The problem ▸ Reproduce the records verbatim, starting at the line containing "Enable the Hihat checkbox" and running through the end of the records. Omit the pictures from your answer.

Given records ▸
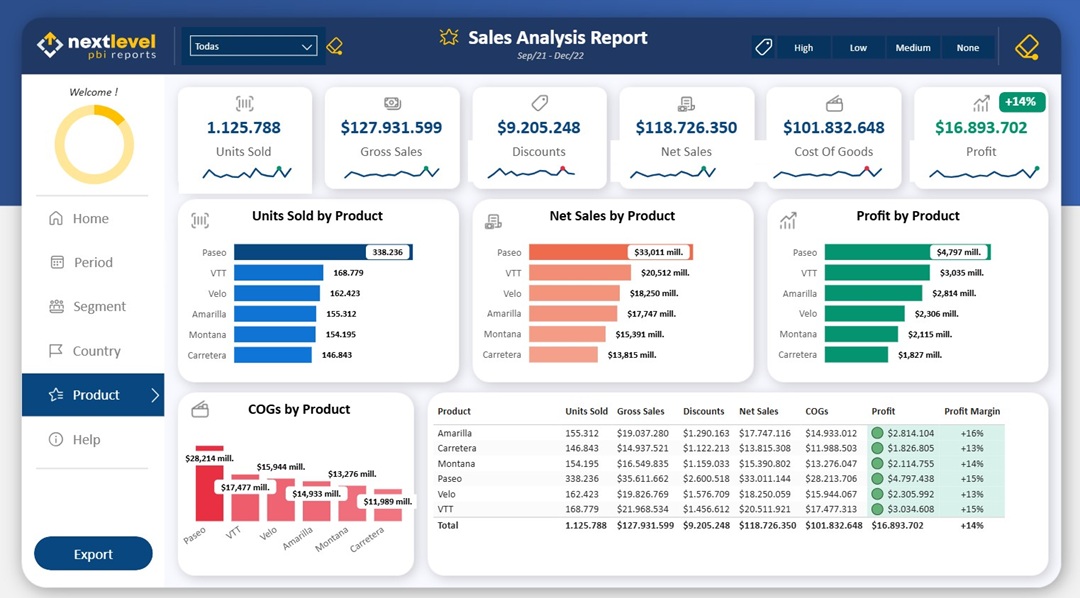Click the growth chart icon on Profit card
Image resolution: width=1080 pixels, height=598 pixels.
980,104
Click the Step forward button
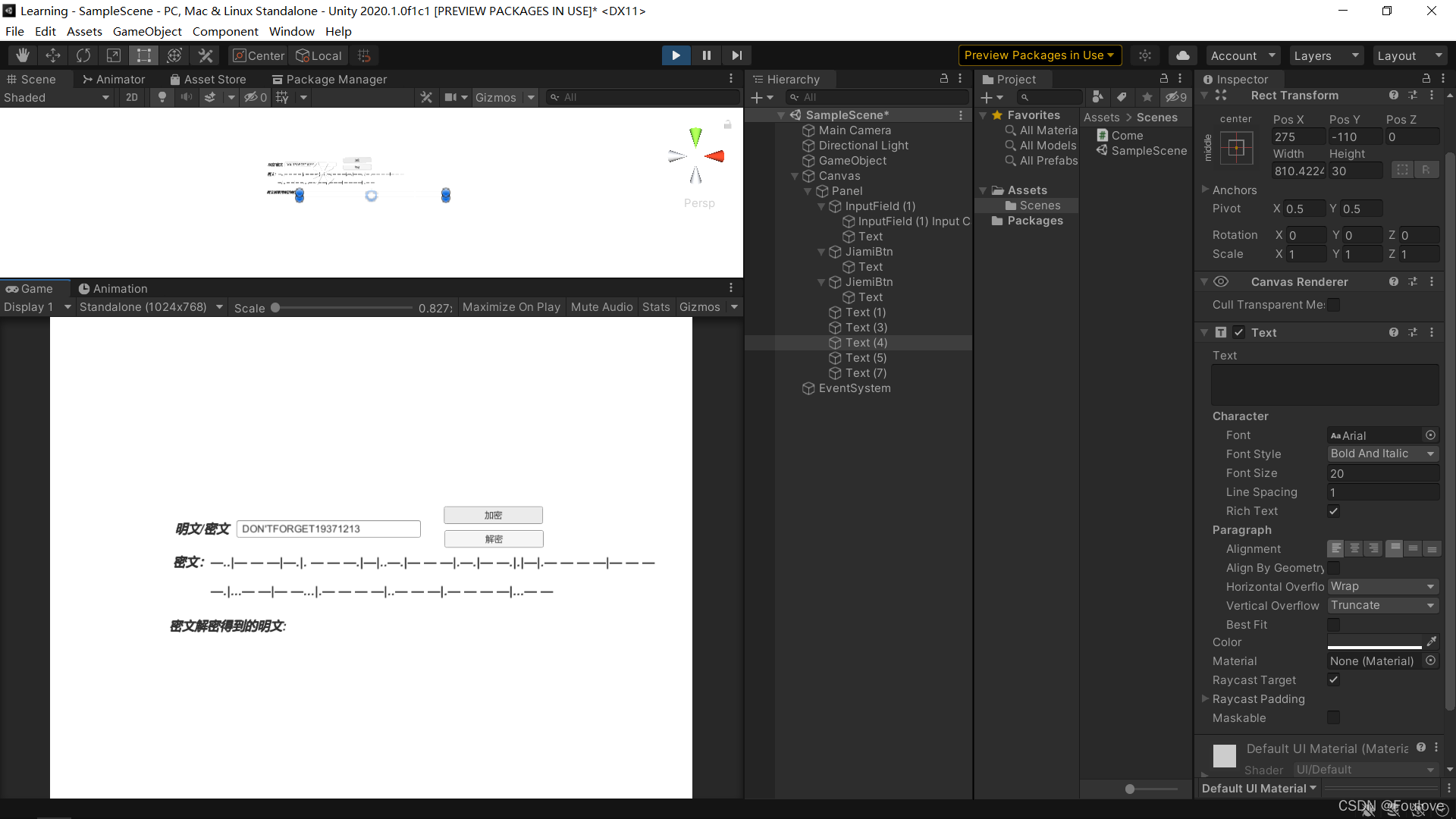 [736, 55]
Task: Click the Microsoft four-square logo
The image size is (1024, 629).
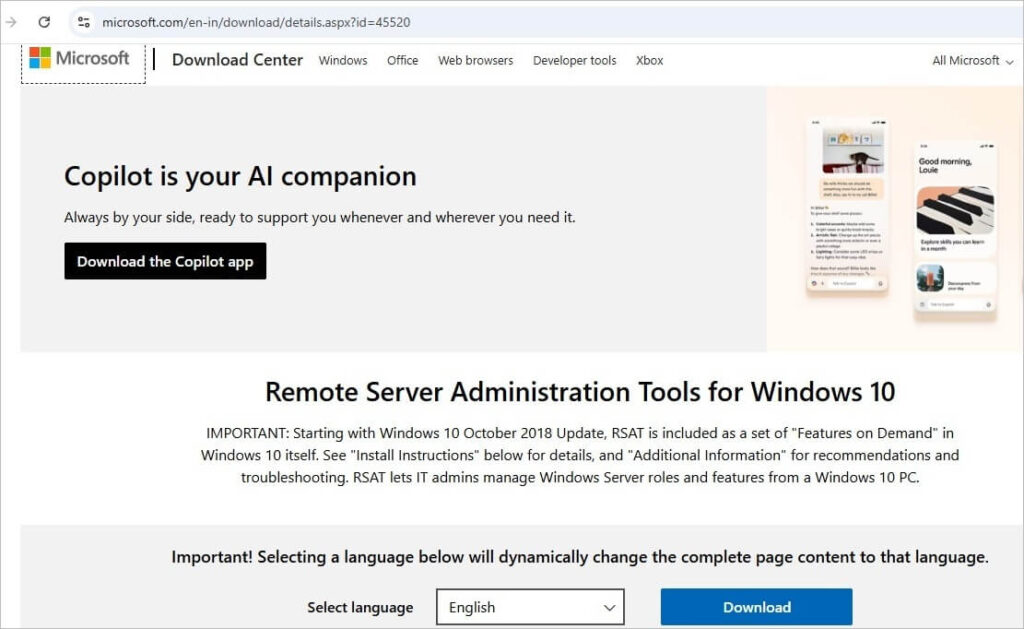Action: (38, 58)
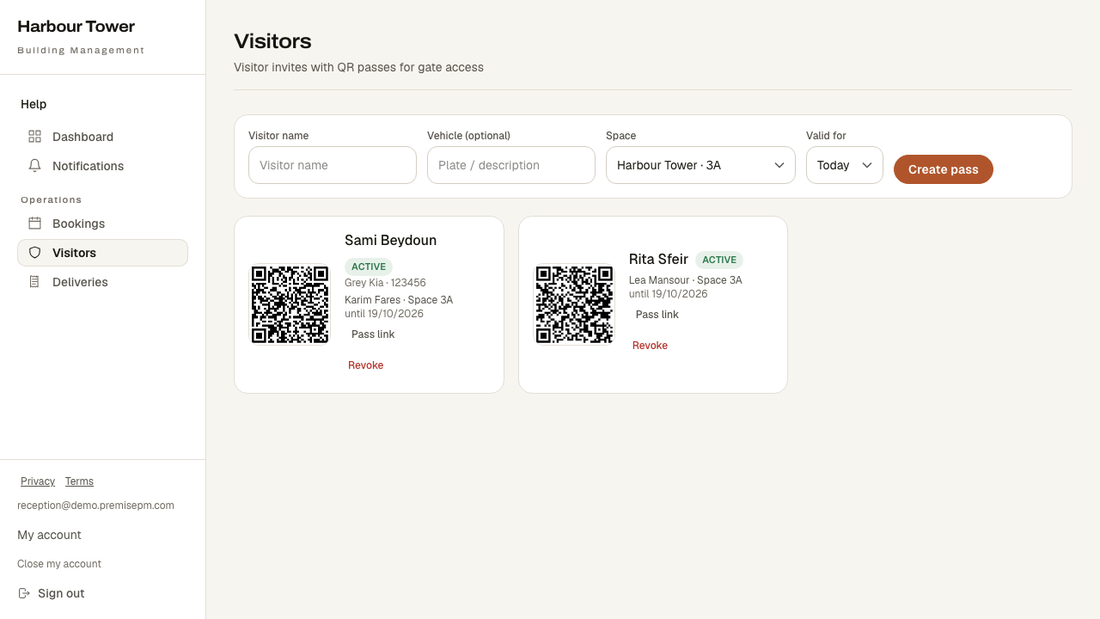Screen dimensions: 1100x619
Task: Open Pass link for Rita Sfeir
Action: click(x=657, y=314)
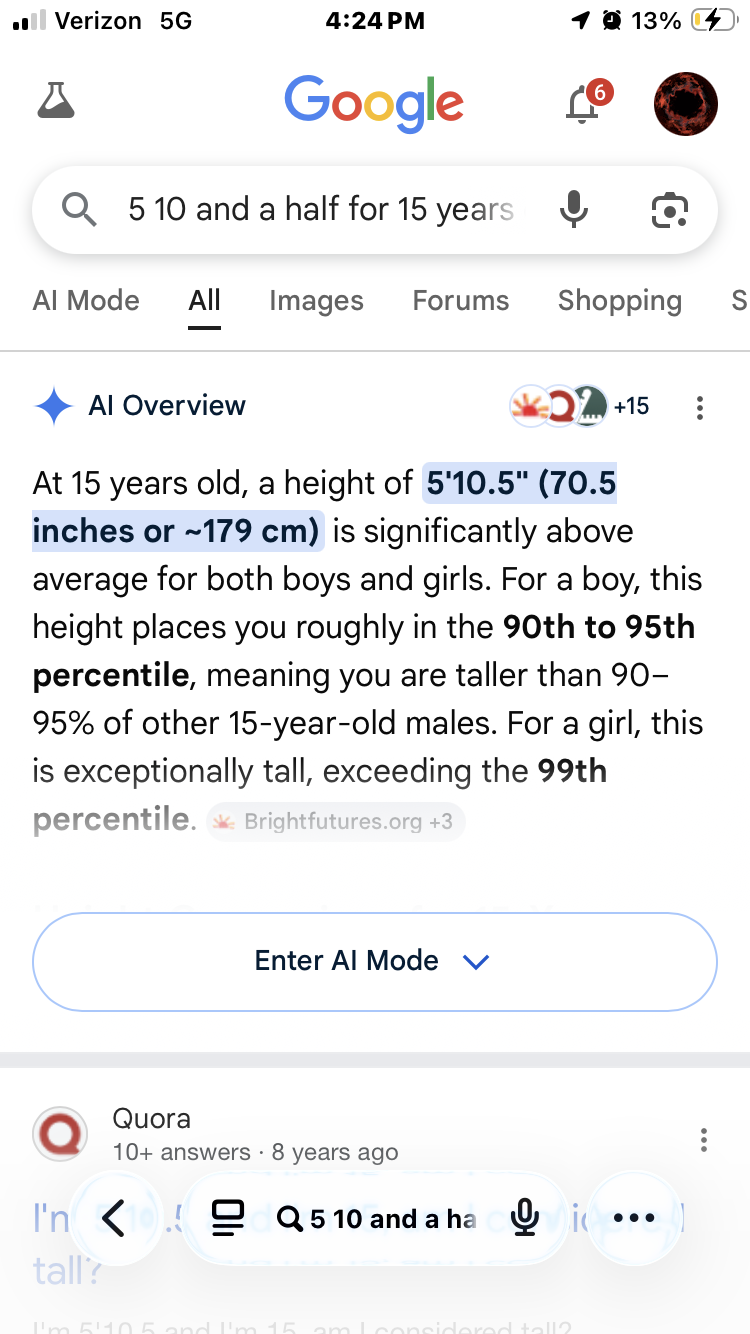Open the Forums tab
Screen dimensions: 750x1334
[461, 301]
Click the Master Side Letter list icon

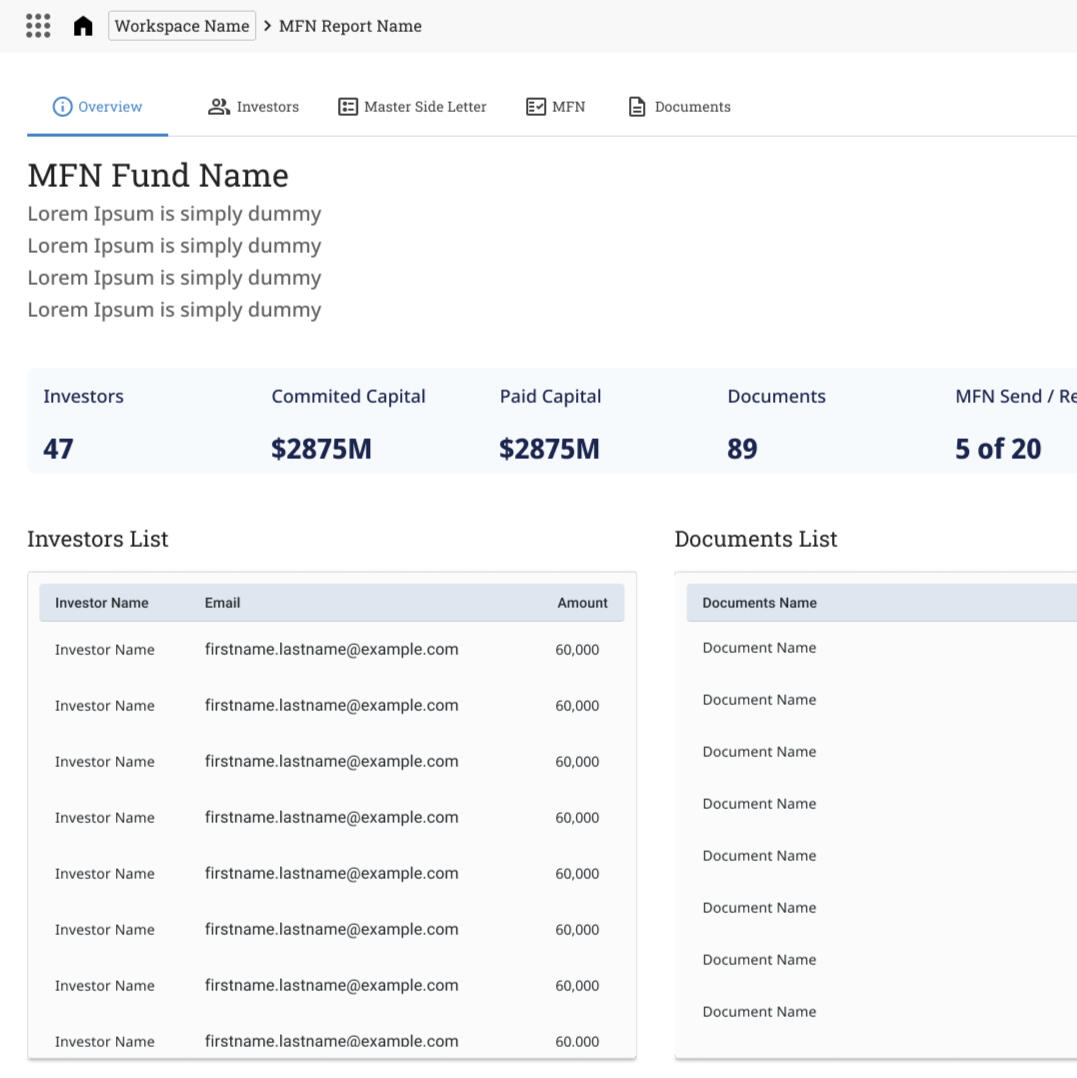click(348, 107)
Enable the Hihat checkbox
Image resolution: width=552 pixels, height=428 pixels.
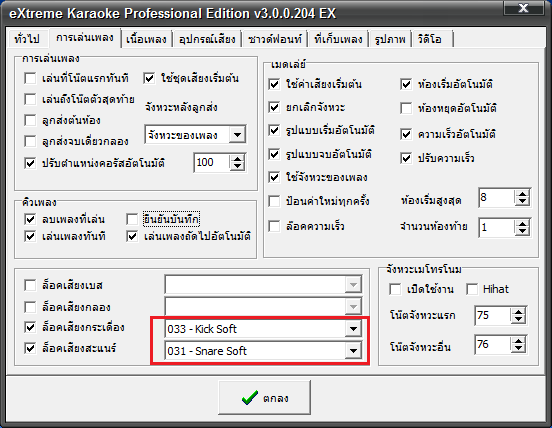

Written answer ▸
Enable the Hihat checkbox
Image resolution: width=552 pixels, height=428 pixels.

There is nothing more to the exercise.